Resmunguei algumas meias palavras, ainda de olhos fechados, enquanto tampava meus ouvidos com o travesseiro para não ouvir o barulho irritante do meu despertador.

Teria mesmo que ir para a escola?

Escola. Apresentação. Matemática. Em um rompante, me levantei apressada da cama e corri para o banheiro. Tinha um seminário importante de matemática logo na primeira aula. Já estava no meu último ano do ensino médio, não podia me dar o luxo de chegar atrasada naquele dia.

Tomei um banho rápido e me arrumei, descendo as escadas correndo e encontrando a minha mãe na cozinha, tomando seu café da manhã sozinha. Certamente meu pai já teria ido para a empresa.

— Meu Deus, Dulce, olha só para você! Suba agora e vá pentear esses cabelos direito! — Mamãe criticou, torcendo o nariz.

Revirei os olhos e peguei uma maçã na fruteira.

— Não vai dar, estou atrasada e daqui a pouco a Mai... — Fui interrompida pelo som da buzina do carro de Maite, minha melhor amiga. — Ela chegou! Preciso ir, até mais tarde!

Ajeitei minha mochila nas costas e corri para a porta da frente, a fim de fugir do sermão dela. Não estava com muita paciência aquela manhã, tive uma péssima noite de sono. Minha mãe era muito chata, vivia implicando com tudo que eu fazia ou vestia. Queria que eu fosse uma boneca, ou melhor dizendo, a sua cópia mais fiel. Éramos uma família tradicional do bairro do Leblon, minha mãe vivia muito de aparência e não me deixava ser feliz do meu modo.

Aquilo me irritava!

Na maior parte do tempo, eu tinha que fazer as coisas para agradar primeiramente a ela. Como, por exemplo, a faculdade que eu vou cursar, os namorados que eu teria, as amizades. Enfim, tudo. Não tinha direito algum na minha vida e se não fosse pelo meu pai, que era muito gente boa e que realmente me amava, já teria arrumado outro lugar para morar.

— Minha gatinha, pronta para tirar um dez em matemática? — Maite gritou animada, posicionada ao lado do seu carro. Ela sorriu abertamente enquanto eu me aproximava e abria a porta do passageiro, sem respondê-la. — Senti sua empolgação daqui... — Continuou a dizer com ironia, voltando a entrar no seu Jaguar branco.

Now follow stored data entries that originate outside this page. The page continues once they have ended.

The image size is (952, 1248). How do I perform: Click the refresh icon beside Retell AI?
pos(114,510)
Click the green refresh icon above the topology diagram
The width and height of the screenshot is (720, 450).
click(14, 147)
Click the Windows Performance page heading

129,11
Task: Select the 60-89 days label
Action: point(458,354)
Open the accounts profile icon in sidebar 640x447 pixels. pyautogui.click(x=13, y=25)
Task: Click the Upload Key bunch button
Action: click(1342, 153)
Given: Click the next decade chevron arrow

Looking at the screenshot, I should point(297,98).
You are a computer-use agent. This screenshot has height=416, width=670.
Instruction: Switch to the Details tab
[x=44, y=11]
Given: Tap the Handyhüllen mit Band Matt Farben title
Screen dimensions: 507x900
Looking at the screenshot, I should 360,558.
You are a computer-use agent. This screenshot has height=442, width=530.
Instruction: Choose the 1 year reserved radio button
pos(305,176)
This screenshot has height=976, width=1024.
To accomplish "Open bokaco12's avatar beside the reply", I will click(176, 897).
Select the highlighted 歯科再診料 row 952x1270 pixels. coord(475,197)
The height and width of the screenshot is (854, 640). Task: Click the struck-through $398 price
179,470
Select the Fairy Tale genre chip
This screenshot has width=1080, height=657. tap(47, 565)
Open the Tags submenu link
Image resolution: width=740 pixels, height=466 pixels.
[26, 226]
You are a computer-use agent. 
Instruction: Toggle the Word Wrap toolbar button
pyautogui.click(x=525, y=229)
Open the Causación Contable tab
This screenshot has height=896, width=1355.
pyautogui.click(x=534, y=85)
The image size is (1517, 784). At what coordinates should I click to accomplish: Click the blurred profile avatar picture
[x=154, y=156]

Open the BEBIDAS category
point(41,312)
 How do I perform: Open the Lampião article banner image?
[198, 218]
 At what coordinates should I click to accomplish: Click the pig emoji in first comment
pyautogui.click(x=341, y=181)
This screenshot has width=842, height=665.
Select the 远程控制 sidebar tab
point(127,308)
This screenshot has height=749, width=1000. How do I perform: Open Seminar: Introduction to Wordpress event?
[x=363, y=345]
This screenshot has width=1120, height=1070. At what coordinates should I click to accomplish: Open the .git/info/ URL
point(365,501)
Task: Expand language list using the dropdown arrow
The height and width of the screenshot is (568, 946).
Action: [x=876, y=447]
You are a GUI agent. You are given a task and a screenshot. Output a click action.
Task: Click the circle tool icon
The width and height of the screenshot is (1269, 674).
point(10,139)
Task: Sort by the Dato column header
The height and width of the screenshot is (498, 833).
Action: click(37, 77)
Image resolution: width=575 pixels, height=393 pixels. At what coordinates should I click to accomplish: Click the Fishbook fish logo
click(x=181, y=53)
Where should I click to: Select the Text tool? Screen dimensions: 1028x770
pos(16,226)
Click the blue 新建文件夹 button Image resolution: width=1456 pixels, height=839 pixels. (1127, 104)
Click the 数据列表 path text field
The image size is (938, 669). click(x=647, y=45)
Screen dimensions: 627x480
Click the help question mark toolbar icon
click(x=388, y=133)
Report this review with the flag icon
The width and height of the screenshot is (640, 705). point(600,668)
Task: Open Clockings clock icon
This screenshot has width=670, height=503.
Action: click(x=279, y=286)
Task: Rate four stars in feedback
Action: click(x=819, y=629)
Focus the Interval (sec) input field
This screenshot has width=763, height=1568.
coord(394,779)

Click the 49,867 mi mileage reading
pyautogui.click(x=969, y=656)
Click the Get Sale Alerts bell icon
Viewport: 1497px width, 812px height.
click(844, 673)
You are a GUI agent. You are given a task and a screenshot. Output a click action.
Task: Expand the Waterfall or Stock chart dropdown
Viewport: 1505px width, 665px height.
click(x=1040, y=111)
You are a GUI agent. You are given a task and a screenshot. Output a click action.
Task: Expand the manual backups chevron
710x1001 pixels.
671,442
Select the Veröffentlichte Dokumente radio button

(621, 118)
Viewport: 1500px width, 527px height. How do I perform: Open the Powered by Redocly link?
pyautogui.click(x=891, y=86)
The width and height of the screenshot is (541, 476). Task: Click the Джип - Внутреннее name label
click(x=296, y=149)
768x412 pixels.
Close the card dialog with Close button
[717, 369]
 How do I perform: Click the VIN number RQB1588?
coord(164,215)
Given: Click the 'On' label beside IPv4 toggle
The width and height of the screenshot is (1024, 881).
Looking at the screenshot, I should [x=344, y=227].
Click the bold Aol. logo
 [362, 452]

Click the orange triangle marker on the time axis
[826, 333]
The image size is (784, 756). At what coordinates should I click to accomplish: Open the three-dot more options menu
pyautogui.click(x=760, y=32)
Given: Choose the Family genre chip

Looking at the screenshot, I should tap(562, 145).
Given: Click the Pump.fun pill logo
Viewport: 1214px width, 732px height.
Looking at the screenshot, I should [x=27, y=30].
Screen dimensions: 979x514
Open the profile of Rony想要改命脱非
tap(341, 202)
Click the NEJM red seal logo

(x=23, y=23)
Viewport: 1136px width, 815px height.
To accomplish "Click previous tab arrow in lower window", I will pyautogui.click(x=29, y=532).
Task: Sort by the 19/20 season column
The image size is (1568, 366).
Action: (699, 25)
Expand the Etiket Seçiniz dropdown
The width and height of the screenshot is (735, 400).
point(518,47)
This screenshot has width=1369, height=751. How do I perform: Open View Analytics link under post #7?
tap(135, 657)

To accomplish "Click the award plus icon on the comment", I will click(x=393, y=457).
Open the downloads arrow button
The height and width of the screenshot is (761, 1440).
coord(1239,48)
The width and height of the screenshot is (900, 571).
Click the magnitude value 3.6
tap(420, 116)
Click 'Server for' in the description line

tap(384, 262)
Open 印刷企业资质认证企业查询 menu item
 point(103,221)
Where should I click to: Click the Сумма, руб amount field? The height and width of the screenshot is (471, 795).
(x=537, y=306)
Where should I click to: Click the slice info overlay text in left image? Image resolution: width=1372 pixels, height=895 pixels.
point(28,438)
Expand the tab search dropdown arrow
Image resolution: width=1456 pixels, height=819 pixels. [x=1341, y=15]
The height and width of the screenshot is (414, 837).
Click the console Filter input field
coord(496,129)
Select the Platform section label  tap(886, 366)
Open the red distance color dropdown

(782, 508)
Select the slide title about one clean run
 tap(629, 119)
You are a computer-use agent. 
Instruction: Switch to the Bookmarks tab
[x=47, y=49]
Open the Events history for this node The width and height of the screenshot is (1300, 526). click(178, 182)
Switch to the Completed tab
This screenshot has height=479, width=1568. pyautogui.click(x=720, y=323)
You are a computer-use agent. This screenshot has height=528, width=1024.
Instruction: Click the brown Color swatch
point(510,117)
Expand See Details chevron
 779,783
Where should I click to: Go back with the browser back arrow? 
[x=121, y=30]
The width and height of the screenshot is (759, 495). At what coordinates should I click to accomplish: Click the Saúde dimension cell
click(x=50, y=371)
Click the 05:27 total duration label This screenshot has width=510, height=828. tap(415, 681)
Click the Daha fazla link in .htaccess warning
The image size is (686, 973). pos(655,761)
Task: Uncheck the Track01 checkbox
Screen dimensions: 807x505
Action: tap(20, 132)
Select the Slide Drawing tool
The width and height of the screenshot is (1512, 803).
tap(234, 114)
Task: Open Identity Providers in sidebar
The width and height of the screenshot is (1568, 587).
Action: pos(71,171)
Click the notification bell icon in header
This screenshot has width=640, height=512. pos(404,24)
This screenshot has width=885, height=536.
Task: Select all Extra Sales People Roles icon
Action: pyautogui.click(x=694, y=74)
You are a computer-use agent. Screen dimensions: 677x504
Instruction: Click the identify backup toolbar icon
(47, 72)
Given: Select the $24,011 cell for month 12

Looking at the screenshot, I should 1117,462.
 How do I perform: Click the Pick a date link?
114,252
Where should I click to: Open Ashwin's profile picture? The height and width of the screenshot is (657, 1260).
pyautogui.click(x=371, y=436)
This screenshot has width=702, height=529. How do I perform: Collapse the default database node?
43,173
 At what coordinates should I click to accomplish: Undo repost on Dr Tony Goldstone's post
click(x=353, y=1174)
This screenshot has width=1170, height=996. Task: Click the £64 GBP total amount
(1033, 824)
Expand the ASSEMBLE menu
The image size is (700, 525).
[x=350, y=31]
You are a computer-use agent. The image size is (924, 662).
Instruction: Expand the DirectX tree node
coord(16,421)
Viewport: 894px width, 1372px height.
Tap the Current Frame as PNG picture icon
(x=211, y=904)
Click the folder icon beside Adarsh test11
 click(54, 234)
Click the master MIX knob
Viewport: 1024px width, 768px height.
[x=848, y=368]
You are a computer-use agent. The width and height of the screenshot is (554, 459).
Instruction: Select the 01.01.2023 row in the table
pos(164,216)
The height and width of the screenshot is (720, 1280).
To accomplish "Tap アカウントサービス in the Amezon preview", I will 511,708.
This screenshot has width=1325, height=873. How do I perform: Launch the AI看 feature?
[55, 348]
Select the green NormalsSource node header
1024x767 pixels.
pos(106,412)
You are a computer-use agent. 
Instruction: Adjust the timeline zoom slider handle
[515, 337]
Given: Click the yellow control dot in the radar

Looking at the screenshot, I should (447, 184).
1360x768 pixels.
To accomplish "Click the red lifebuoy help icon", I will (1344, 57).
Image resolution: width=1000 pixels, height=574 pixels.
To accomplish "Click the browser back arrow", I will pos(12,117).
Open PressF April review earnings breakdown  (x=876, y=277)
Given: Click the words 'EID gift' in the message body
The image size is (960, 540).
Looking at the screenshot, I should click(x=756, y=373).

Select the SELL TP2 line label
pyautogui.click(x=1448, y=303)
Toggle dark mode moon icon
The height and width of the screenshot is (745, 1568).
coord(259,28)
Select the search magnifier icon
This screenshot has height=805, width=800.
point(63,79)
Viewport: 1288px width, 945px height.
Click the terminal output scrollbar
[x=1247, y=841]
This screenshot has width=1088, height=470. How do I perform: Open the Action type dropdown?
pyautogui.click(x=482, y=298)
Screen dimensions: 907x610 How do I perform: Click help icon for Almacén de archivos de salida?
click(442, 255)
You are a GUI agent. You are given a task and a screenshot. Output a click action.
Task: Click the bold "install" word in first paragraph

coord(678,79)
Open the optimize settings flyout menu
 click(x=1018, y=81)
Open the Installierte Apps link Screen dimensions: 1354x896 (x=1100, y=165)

— Desculpa amiga, você sabe que odeio acordar cedo e ainda mais ter que lidar com minha mãe há essa hora. — Reclamei. Maite colocou seus óculos escuros e apertou o botão do teto solar do carro, que se abaixou lentamente.

— Esquece a coroa, Dul. Sabe que dia é hoje? Isso mesmo, sexta-feira! Dia de rebolar a raba no baile! — Murmurou empolgada, acelerando o carro pelas ruas de um dos bairros mais nobres do Rio de Janeiro.

O colégio particular onde estudávamos não ficava muito longe.

— Não me vai dizer que vai subir aquele morro de novo? — Torci o nariz, olhando-a de canto de olho. Maite ostentava um sorriso maldoso no rosto, como resposta para a minha pergunta. — Maite você sabe que aquele lugar é perigoso demais para pessoas da nossa classe, lá é cheio de traficantes, de drogados...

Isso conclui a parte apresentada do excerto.